◆ TRY IT
Retype all of the data shown below, keeping every character the same.

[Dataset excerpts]
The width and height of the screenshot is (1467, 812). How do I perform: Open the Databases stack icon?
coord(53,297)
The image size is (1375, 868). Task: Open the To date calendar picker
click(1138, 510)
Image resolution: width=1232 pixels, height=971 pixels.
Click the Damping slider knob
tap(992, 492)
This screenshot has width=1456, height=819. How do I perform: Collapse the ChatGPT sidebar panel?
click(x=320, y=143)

◆ OUTPUT FOR THIS EXERCISE
The width and height of the screenshot is (1467, 812). How do I perform: Open the Databases stack icon?
coord(53,297)
The image size is (1375, 868). Task: Open the To date calendar picker
click(1138, 510)
Image resolution: width=1232 pixels, height=971 pixels.
Click the Damping slider knob
tap(992, 492)
This screenshot has width=1456, height=819. How do I perform: Collapse the ChatGPT sidebar panel?
click(x=320, y=143)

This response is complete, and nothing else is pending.